Lasciando la strada conosciuta, quella battuta dai veicoli, percorriamo una strada sterrata, alberata. All’improvviso la percezione è quella di essere sbalzati in un altro tempo. Lentezza, colori vividi, note musicali, aliti di vento, frusciare di abiti. Tra il rosa, il verde e l’azzurro del paesaggio, la miriade di tonalità degli abiti sardi, impallidisce l’estro del paesaggio naturale. Movimenti severi ed eleganti, pose composte. Capannelli di persone parlano, ballano, suonano, guardano. Tutto è nuovo. Tutto è arcaico.

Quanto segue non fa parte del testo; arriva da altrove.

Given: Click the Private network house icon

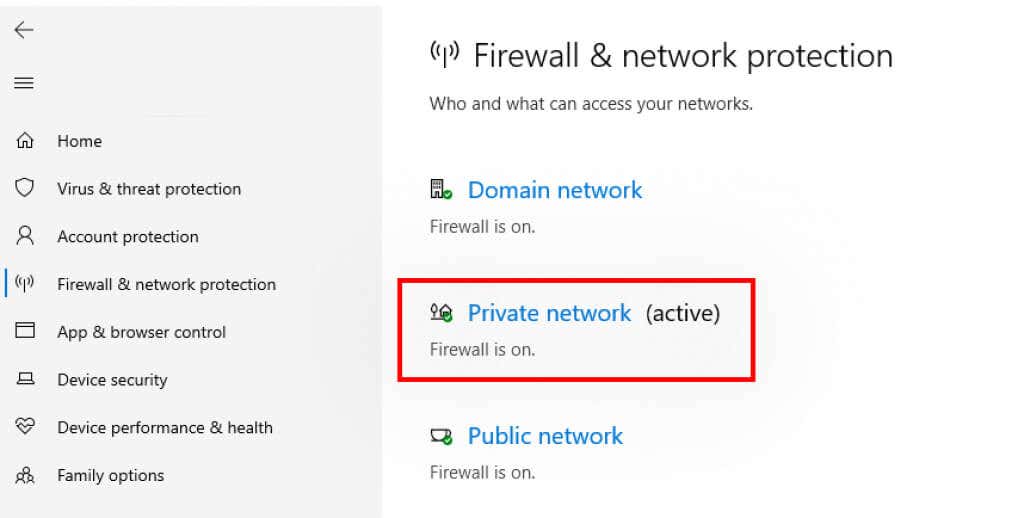Looking at the screenshot, I should (x=441, y=313).
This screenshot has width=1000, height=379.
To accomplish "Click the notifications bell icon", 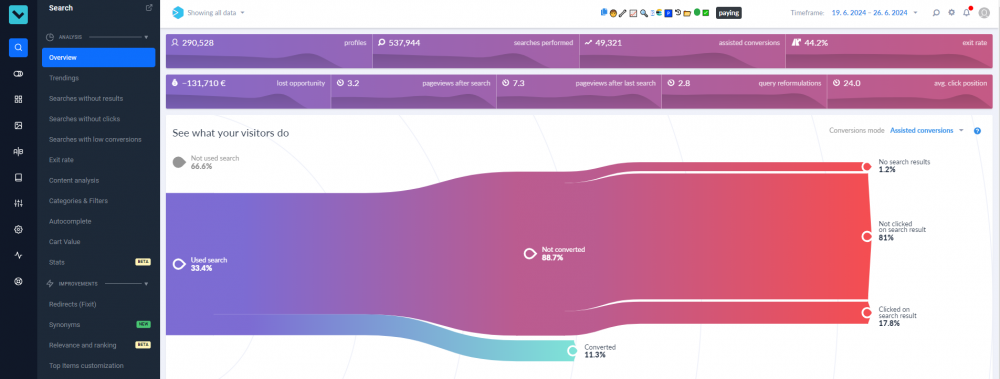I will click(967, 12).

La mescolanza di tempi è sconcertante. Ammirando il quadro l’impressione è quella di già vissuto. In un solo momento tutti i sensi sono coinvolti. Improvvisamente un insieme di ricordi, anticipazioni, nostalgie. L’odore acre delle bestie, l’aroma del cibo, i suoni degli strumenti musicali, dei campanacci, il tepore del sole e il soffio fresco del vento. Tutto si fonde e confonde ancora di più. La sensazione è quella di rammentare una vita e tante vite passate: semplice, genuina, concreta. Il lavoro nelle campagne, il calendario uniformato con le attività agrarie. Attimi in cui la fatica veniva alleggerita con canti e balli. L’ospitalità al forestiero come fondamentale dimostrazione di generosità e splendore.
Lontani dai rumori di quella che chiamiamo società moderna, la pace è assoluta. Solo rumori silvani e umani. I colori del cielo tra il pomeriggio e la notte, qualcosa di ancestrale che si impadronisce di tutto lo scenario e uomini e donne vivono la loro vera essenza. Mani che stringono mani. Piedi che si muovono. Ballu in tundu che coinvolge sentimenti che nel movimento prendono e danno forma ad amicizie, amori, legami. I colori, i suoni nel vortice si mescolano e si armonizzano. Al culmine di tutte le emozioni, carichi dell’energia che nutre e rigenera si riprende la via. Viandanti per tradizione, visitatori di epoche lontane. Il viale alberato riporta alla realtà e la strada maestra prepara allo sbalzo temporale. Sulla via del ritorno si riprende la consuetudine. Noi, testimoni del tempo nella Sardegna di oggi a desiderare l’Isola di ieri.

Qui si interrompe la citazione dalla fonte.